Em funções, traiu a sua causa e não escapou a acusações de corrupção. O seu Governo foi comparado a uma porta giratória de entrada e saída de ministros — mais de 80 em 17 meses. Quando foi destituído, ia já no terceiro impeachment. Os primeiros dois, por tráfico de influência e corrupção, não obtiveram os votos necessários para o depor.
Esta sucessão de líderes corruptos — num país de 34 milhões de habitantes onde, pela Constituição, o Presidente é simultaneamente chefe de Estado e de Governo — revela, ao mesmo tempo, uma grande capacidade de resiliência da democracia peruana.
“Uma séria ameaça à democracia peruana vem das lutas entre o [poder] executivo e o [aparelho] judiciário, para evitar que o Presidente vá para a cadeia. Essa luta pode explicar um dos motivos do fracasso do golpe de Castillo, que enfrentava pelo menos seis processos judiciais por corrupção e outros delitos”, recorda Nicolás Saldías.
Inversamente, noutros países, casos como os que envolveram Lula, Correa e Kirchner, que “reclamam haver uma conspiração contra eles”, geram instabilidade política nos seus países, uma vez que estão a duvidar da independência da justiça. Por exemplo, vemos na Argentina a forma como o Executivo de Alberto Fernández está a atacar o Supremo Tribunal de Justiça para enfraquecer o seu poder e autonomia, em defesa de Cristina Kirchner.” Esta realidade foi recentemente denunciada pela organização Human Rights Watch.
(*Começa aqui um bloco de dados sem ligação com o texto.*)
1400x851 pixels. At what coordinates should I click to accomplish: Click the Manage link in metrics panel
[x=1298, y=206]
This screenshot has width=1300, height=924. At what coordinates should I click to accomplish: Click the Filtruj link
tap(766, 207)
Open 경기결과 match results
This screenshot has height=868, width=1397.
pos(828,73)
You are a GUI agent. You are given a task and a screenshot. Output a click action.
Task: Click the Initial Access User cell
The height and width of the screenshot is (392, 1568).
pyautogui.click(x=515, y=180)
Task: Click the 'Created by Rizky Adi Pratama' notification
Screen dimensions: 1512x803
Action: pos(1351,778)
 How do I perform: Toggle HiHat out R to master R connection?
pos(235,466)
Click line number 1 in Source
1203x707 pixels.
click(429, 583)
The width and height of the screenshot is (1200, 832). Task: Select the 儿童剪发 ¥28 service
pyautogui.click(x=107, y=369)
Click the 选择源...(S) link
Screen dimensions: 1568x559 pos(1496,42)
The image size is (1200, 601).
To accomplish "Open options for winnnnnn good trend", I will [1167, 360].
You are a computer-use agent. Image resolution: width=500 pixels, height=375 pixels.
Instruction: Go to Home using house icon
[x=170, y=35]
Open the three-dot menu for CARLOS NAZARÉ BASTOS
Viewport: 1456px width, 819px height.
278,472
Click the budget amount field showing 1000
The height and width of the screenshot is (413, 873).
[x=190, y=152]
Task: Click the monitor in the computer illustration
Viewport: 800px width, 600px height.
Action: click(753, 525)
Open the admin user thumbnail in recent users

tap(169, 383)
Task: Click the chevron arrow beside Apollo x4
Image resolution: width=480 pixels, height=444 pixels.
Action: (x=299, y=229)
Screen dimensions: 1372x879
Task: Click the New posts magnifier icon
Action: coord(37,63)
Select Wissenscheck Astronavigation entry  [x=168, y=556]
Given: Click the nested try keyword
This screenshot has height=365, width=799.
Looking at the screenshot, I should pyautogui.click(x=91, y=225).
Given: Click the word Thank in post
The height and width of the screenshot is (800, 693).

O “não” das Forças Armadas ao golpe
Voltando ao Peru, a não adesão da polícia e das forças armadas ao golpe de Castillo revela resiliência constitucional, alguma solidez democrática e o desejo de estabilidade. “Uma coisa que Castillo tentou fazer como ditador foi uma reforma do sistema judicial, que obviamente visava acabar com os processos contra si”, defende Saldías.
“Desta vez, o sistema democrático rejeitou a tentativa de golpe de estado, em parte porque Castillo era um Presidente altamente impopular e com pouca experiência política. Mas da próxima vez, se houver um Presidente popular e tiver o apoio dos militares e da polícia (como Nayib Bukele em El Salvador ou Andrés Manuel López Obrador no México), a democracia peruana enfrentará uma crise abrangente.”
Neste cenário de corrupção generalizada ao mais alto nível político, Ignacio Labaqui identifica dois países sul-americanos que parecem ser exceção. “Embora seja impossível medir a corrupção, Chile e Uruguai apresentam níveis de transparência mais elevados do que o resto da região. Isso não significa que não haja atos de corrupção nesses dois países — no Uruguai, o ex-vice-presidente Raúl Sendic teve de renunciar por esse motivo. Mas não parece ser um fenómeno tão generalizado como noutros países da região.”
“A corrupção é um fenómeno que mina a legitimidade dos regimes democráticos. Quando afeta os níveis mais altos da política, geralmente gera desconfiança e deceção entre os cidadãos, sobretudo se, como no Peru, o Estado não presta serviços públicos básicos de forma eficiente. Isso leva o eleitorado a sentir-se atraído pelo discurso antipolítico e a ver os líderes populistas como uma espécie de novos messias”, conclui Labaqui.
Em muitos aspetos, o Peru é um microcosmos dos problemas que afetam muitas democracias mundo fora. Altos índices de corrupção e acentuadas desigualdades sociais geram desconfiança em relação às instituições políticas e preparam o terreno para o surgimento de teorias da conspiração, divisões sociais e a emergência de perfis com tendências autoritárias, que se aproveitam do caos.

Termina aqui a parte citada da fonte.